(Item-locating records)

━━━━━━━━━━━━━━━━

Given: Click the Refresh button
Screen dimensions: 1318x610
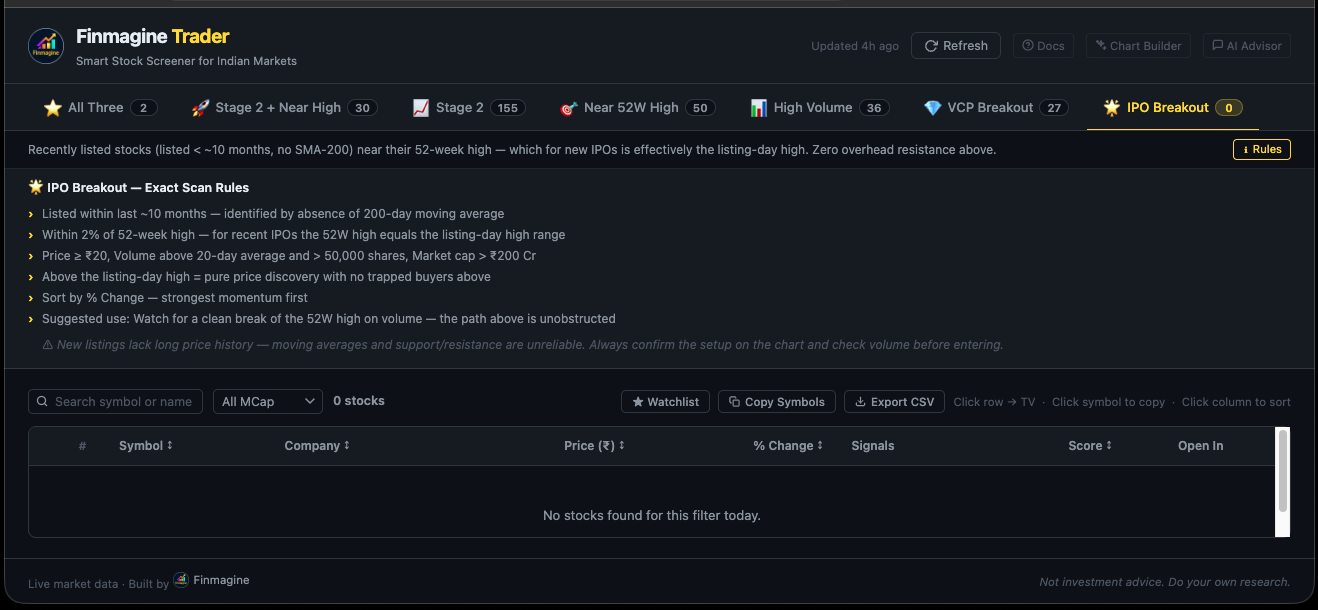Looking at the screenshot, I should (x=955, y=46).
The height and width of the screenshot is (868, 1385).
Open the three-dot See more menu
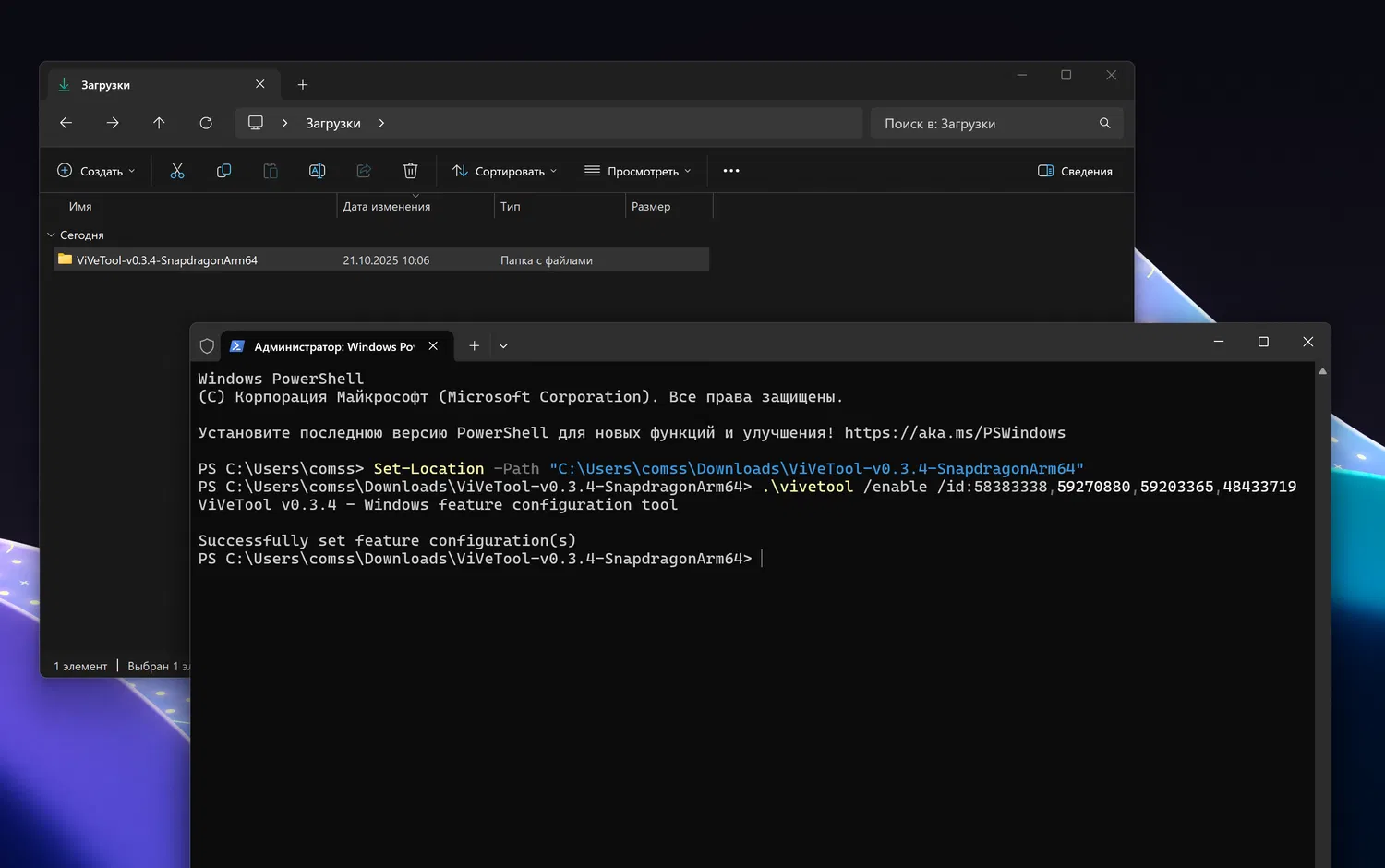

━━━━━━━━━━━━━━━━

**What you should do**:
Copy out every line of the listing above word for word, leaving out the pictures.

**Solved problem**:
Given: Click the Refresh button
Screen dimensions: 1318x610
Looking at the screenshot, I should (x=955, y=46).
The height and width of the screenshot is (868, 1385).
Open the three-dot See more menu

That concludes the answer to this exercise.